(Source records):
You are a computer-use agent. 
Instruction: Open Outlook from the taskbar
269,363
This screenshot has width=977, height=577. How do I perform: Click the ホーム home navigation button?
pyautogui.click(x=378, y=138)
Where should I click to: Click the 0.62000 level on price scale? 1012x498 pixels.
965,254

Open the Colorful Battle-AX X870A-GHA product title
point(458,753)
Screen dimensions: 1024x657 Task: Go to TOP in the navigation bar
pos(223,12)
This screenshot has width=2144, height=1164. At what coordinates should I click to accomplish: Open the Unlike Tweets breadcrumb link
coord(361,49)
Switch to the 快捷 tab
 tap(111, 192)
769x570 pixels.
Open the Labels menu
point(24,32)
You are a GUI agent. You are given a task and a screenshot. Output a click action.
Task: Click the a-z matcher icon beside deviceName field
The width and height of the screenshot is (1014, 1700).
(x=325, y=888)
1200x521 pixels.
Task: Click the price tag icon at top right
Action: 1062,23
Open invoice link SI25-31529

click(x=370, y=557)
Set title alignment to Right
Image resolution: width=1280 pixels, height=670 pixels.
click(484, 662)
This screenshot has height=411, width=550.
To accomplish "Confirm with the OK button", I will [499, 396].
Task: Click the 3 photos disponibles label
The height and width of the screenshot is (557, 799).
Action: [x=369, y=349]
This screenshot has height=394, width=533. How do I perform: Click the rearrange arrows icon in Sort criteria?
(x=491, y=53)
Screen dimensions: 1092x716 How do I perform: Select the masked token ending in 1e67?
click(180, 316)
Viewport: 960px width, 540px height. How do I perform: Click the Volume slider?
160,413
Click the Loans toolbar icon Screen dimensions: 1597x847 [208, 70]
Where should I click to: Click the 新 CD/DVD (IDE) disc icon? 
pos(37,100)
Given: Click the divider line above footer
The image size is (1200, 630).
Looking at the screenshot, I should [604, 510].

(WHAT YOU NEED TO DO): Return all of the data exactly as it reads.

(FINISHED TASK):
You are a computer-use agent. 
Instruction: Open Outlook from the taskbar
269,363
This screenshot has width=977, height=577. How do I perform: Click the ホーム home navigation button?
pyautogui.click(x=378, y=138)
Where should I click to: Click the 0.62000 level on price scale? 1012x498 pixels.
965,254

Open the Colorful Battle-AX X870A-GHA product title
point(458,753)
Screen dimensions: 1024x657 Task: Go to TOP in the navigation bar
pos(223,12)
This screenshot has width=2144, height=1164. At what coordinates should I click to accomplish: Open the Unlike Tweets breadcrumb link
coord(361,49)
Switch to the 快捷 tab
 tap(111, 192)
769x570 pixels.
Open the Labels menu
point(24,32)
You are a GUI agent. You are given a task and a screenshot. Output a click action.
Task: Click the a-z matcher icon beside deviceName field
The width and height of the screenshot is (1014, 1700).
(x=325, y=888)
1200x521 pixels.
Task: Click the price tag icon at top right
Action: 1062,23
Open invoice link SI25-31529

click(x=370, y=557)
Set title alignment to Right
Image resolution: width=1280 pixels, height=670 pixels.
click(484, 662)
This screenshot has height=411, width=550.
To accomplish "Confirm with the OK button", I will [499, 396].
Task: Click the 3 photos disponibles label
The height and width of the screenshot is (557, 799).
Action: [x=369, y=349]
This screenshot has height=394, width=533. How do I perform: Click the rearrange arrows icon in Sort criteria?
(x=491, y=53)
Screen dimensions: 1092x716 How do I perform: Select the masked token ending in 1e67?
click(180, 316)
Viewport: 960px width, 540px height. How do I perform: Click the Volume slider?
160,413
Click the Loans toolbar icon Screen dimensions: 1597x847 [208, 70]
Where should I click to: Click the 新 CD/DVD (IDE) disc icon? 
pos(37,100)
Given: Click the divider line above footer
The image size is (1200, 630).
Looking at the screenshot, I should [604, 510].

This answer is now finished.